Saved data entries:
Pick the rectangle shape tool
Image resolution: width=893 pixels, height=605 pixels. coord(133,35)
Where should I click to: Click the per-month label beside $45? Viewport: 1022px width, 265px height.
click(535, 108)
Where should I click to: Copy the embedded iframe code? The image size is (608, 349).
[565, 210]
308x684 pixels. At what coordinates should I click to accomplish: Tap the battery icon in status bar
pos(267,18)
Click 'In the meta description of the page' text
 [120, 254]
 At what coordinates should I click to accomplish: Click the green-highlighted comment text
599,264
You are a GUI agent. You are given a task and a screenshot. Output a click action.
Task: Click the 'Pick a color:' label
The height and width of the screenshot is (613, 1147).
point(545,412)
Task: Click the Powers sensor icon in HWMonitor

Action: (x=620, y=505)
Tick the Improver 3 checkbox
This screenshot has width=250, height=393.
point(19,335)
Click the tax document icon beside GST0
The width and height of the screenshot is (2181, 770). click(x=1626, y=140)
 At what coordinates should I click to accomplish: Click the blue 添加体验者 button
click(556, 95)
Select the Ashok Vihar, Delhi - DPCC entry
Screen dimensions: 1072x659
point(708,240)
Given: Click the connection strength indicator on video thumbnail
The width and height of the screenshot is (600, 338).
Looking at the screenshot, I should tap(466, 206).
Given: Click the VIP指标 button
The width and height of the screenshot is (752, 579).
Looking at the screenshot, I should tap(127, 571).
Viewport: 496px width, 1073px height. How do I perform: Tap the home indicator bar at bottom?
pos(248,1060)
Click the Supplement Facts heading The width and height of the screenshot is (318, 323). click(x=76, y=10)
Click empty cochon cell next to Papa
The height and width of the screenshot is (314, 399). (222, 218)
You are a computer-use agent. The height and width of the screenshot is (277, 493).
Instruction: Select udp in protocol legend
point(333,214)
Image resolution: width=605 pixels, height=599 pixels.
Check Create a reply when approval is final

TASK REQUIREMENTS — Tell how many lines of the data above contain the word "agent", giving the number by itself.

SOLVED PROBLEM — 2